東京昆虫デジワイド 写真を切り抜いて組み立てると街があらわれる模型「フォトモ」(フォトグラフ+モデルからの造語)で知られるアーティスト、糸崎公朗が、新しい写真集『東京昆虫デジワイド』を出版した。

街と昆虫では、ずいぶん対象がちがっていて、飛躍があるようにも思える。だが、そんなことはない。本書に収められているのは、路上の昆虫であり、都市への関心は連続している。また、独自な技法による、不思議な視覚という点も共通している。糸崎は、制作の動機について、こう述べている。

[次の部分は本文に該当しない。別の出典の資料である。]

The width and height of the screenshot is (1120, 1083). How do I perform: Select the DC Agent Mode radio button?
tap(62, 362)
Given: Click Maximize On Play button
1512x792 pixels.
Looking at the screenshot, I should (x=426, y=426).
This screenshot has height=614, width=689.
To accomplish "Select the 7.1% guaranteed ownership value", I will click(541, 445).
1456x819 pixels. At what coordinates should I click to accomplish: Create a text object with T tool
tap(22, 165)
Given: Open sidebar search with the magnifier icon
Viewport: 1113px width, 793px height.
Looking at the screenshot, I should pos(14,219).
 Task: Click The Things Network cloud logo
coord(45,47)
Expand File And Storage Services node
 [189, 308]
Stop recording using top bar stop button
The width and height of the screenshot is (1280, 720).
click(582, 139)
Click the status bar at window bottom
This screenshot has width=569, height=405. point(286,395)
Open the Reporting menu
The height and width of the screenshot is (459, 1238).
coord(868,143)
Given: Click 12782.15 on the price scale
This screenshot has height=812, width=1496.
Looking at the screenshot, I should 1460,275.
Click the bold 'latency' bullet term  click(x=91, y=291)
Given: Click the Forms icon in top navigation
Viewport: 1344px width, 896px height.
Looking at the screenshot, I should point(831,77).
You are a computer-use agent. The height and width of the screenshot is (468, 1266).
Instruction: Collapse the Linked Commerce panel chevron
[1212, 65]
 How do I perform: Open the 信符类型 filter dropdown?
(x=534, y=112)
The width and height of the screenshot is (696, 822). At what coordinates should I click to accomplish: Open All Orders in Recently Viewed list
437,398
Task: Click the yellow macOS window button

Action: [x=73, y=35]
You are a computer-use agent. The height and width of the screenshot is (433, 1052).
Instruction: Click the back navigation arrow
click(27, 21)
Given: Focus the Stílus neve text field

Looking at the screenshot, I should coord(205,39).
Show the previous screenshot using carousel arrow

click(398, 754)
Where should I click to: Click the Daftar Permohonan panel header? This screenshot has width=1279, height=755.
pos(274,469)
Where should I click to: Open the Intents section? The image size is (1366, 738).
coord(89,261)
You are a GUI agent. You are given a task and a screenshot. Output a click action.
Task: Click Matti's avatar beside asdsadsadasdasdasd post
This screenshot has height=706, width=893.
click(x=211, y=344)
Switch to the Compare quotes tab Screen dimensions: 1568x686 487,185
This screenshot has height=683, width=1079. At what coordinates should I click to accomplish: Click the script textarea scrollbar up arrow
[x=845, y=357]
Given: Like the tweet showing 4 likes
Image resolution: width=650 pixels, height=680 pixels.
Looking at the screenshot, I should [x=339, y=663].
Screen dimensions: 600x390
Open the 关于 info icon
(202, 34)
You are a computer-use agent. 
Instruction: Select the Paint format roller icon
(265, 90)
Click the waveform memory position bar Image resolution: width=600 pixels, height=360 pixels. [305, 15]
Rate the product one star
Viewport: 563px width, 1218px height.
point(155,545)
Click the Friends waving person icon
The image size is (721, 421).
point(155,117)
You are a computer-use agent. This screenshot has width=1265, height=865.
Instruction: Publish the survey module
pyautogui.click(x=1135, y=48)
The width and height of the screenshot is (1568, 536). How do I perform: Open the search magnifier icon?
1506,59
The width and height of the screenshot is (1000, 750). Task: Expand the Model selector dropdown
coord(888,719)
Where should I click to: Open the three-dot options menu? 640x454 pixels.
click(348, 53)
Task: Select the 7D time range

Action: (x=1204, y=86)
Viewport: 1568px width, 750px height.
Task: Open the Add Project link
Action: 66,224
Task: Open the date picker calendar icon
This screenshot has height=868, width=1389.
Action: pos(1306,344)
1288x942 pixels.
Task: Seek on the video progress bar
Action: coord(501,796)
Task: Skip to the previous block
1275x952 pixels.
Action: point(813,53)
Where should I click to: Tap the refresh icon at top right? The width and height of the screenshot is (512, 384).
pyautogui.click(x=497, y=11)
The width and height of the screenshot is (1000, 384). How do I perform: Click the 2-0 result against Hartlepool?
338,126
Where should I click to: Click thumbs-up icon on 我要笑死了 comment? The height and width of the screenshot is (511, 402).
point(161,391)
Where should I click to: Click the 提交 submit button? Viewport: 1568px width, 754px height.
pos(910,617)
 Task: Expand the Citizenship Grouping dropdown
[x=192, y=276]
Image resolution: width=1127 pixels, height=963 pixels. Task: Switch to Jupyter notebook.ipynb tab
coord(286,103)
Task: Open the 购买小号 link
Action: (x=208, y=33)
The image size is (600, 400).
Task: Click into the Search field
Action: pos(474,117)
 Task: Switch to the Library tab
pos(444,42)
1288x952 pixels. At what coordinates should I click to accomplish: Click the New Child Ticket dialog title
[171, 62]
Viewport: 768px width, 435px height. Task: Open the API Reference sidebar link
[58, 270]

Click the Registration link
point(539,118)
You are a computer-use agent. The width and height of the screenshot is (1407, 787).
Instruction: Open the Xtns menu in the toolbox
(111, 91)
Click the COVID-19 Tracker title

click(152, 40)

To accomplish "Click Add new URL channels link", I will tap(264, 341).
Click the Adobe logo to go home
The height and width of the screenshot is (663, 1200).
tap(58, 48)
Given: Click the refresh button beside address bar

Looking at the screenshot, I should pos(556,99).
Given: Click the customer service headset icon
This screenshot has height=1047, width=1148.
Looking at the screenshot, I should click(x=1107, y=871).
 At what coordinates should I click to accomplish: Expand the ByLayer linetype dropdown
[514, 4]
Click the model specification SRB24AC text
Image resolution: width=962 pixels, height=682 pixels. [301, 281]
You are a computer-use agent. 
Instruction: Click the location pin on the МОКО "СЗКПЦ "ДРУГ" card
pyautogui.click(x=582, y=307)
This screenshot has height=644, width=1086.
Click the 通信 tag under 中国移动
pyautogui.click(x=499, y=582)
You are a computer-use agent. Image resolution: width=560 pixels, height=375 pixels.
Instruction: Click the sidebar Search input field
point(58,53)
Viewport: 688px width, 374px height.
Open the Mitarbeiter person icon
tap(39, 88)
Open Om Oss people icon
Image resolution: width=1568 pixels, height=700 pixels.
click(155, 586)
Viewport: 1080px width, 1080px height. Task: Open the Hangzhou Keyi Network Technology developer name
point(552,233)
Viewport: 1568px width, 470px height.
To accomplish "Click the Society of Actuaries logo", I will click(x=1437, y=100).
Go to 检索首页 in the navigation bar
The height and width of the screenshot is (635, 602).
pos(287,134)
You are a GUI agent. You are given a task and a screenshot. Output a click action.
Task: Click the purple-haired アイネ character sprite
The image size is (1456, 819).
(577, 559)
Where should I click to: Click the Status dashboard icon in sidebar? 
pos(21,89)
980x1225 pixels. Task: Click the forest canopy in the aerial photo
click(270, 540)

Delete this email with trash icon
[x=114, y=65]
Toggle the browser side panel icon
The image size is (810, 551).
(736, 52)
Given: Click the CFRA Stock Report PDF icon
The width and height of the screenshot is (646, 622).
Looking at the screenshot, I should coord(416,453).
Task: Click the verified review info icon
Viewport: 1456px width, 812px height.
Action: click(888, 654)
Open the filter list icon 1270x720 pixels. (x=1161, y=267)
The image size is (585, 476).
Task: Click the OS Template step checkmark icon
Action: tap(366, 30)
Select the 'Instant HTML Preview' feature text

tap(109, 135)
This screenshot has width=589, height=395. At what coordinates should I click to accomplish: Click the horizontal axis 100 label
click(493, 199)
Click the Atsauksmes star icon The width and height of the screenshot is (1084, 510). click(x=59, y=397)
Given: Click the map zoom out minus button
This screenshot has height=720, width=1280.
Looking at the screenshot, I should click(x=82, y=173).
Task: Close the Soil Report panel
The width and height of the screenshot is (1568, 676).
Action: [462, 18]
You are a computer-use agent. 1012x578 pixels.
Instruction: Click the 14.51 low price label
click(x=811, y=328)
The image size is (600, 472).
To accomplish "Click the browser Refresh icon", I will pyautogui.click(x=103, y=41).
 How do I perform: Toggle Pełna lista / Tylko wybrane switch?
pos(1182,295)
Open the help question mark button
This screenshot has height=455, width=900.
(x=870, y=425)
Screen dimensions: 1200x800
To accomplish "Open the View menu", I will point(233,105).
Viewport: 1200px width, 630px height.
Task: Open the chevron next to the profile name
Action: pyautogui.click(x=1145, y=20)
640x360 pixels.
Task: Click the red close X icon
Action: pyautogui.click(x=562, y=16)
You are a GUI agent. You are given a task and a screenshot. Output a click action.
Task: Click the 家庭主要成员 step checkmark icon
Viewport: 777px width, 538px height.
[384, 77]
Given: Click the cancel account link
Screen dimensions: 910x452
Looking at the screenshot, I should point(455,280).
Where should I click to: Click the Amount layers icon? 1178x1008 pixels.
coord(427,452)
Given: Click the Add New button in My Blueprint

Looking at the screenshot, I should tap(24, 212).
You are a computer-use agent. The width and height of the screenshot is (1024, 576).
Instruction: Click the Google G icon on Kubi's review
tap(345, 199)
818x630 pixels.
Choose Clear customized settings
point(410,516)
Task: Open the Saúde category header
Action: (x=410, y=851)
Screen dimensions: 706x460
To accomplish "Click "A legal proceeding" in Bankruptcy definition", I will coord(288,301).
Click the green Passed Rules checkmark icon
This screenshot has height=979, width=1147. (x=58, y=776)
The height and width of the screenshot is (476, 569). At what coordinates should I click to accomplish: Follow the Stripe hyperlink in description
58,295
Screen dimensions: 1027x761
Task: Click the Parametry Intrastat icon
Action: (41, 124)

〈ぼくがフォトモという独自の手法で路上を撮るのは、普通の写真技法では「ぼくが見た路上」が表現できないからだ。同じように「ぼくが見た昆虫」も、普通の写真技法では表現できなかった〉

路上に棲む虫をマクロレンズで撮ると、背景がボケてしまう。しかし、糸崎は、昆虫と周囲の路上を「同等の価値」で表現したかった。そこで、路上観察に用いていた「ツギラマ」(ツギハギ+パノラマ写真の略語)を昆虫写真にも用いるようになり、その作品で、コニカ・フォト・プレミオ大賞も受賞している。

海野和男や栗林慧といった先達の仕事に触発されながら、「ツギラマ」ではなく、一枚の写真での表現も実現するために試作を続けた糸崎は、ドアスコープを使った「デジワイド」(デジタル・ワイド・マクロ写真の略語)にたどりつき、本書に収められた写真を生みだすことになった。

「デジワイド」による写真のオリジナリティは、この写真集を見れば一目瞭然である。語弊がある例えかもしれないが、虫が嫌いな人が見たら、一瞬にして鳥肌が立つようなリアリティがあるのだ。

「フォトモ」にしても、「デジワイド」にしても、映像があまりに独自なので、奇抜な技法にのみ注目しそうになる。だがやはり、糸崎の仕事は、動機そのものがオリジナルなのだ。そうでなければ、これだけのリアリティは生まれない。

写真の表現も技法も出つくしたといわれてひさしい。しかし、本書を見れば、それが俗説にすぎないことがわかるだろう。